Mieux comprendre certains types de cancers du sein grâce à l’analyse protéomique

Cette année, quatre études portées par des équipes du Centre ont été sélectionnées par le comité scientifique de l’American Society of Clinical Oncology (ASCO) pour être présentées lors de son congrès qui s’est tenu à Chicago le mois dernier. Parmi celles-ci, une étude sur le cancer du sein présentée par le Dr Nawale Hajjaji.

 

Mieux comprendre les sous-types de cancers du sein

 

Les cancers du sein restent la première cause de mortalité chez les femmes. Aujourd’hui les progrès réalisés dans l’analyse des gènes de la tumeur, notamment à travers des techniques innovantes comme les signatures génomiques qui étudient l’empreinte génétique de la tumeur, permettent de distinguer plusieurs types de cancers du sein, d’évaluer le risque de récidive et de personnaliser les traitements.

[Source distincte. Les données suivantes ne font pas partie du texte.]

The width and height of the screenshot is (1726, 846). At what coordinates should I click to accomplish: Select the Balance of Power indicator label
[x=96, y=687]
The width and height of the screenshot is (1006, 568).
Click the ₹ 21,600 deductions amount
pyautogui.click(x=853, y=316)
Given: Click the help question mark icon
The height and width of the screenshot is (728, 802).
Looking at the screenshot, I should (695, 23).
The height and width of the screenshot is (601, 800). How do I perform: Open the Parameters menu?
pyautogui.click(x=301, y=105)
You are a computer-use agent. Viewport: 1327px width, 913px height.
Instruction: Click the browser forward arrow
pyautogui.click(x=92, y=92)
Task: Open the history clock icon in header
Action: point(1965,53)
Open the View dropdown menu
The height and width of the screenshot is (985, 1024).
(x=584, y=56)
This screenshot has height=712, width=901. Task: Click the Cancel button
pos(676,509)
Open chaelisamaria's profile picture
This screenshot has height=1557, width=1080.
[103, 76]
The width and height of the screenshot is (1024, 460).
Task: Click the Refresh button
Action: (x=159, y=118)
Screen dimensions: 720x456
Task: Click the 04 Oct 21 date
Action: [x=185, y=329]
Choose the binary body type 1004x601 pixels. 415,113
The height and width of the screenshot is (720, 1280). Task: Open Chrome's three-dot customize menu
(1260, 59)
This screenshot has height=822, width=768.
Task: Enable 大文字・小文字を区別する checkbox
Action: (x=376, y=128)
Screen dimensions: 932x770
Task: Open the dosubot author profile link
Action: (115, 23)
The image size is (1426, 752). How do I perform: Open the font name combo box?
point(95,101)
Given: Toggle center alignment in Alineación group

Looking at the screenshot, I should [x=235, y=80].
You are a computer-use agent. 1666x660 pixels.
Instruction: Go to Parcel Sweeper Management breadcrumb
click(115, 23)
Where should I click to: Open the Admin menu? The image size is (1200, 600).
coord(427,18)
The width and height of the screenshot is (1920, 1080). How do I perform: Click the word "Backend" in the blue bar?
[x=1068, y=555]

En effet, le cancer du sein est une maladie dite hétérogène : il existe plusieurs types de tumeurs, qui seront traitées différemment. Les cancers du type Luminal A et Luminal B restent les plus fréquents.

L’étude portée par le Dr Nawale HAJJAJI pour le Comité Sénologie et le Dr Yves Marie ROBIN pour le Département de Biopathologie a été réalisée en collaboration avec le laboratoire de recherche Inserm PRISM à Lille. Cette étude s’intéresse au sous-type Luminal A et a pour objectif de mieux comprendre pourquoi certaines femmes dont les tumeurs sont classées dans cette catégorie dite non agressive, ont malgré tout un risque de récidive élevé.

 

L’étude des cancers du sein du type Luminal A

 

Le sous-type Luminal A est généralement non agressif avec un risque de récidive peu élevé. Cependant, certaines femmes dont le cancer du sein est du type Luminal A ont un risque de récidive élevé.

L'enjeu de cette étude est de mieux comprendre ce sous-type Luminal A à haut risque de récidive afin de proposer un traitement toujours plus adapté et personnalisé aux caractéristiques de la maladie de la patiente.

Pour mieux comprendre ce profil Luminal A, l’étude propose une analyse approfondie de l’empreinte de ces cancers par une méthode appelée protéomique.

 

L’analyse protéomique des cancers du sein Luminal A à haut risque

 

L'expression de nombreux gènes est altérée lors de la transformation cancéreuse des cellules et lors de la progression tumorale. Ces modifications se traduisent notamment par des altérations des protéines présentes dans la tumeur. L'analyse protéomique permet l'étude globale des protéines et de leurs modifications afin de mieux les comprendre et mieux orienter le traitement.

L’étude présentée à l’ASCO par le Dr Hajjaji se base sur 222 patientes du Centre Oscar Lambret ayant bénéficié du test Prosigna ®. Parmi ces femmes, 129 avaient des cancers du sein classé dans le sous-type Luminal A, et parmi elles 19% avaient un risque de récidive élevé (c'est-à-dire supérieur ou égal à 15% dans les 10 ans).

Cette étude a analysé chez chacune de ces patientes à risque élevé, plus de 1 500 protéines. Le profil des protéines obtenu a montré que ces cancers du sein Luminal A à haut risque ont probablement un défaut d’activation de l’inflammation et du système immunitaire qui les rend plus agressifs.

Cette découverte permet de mieux comprendre les caractéristiques de ce groupe de tumeurs.  Les auteurs de cette étude espèrent que la caractérisation protéomique servira à terme à développer des traitements toujours plus personnalisés.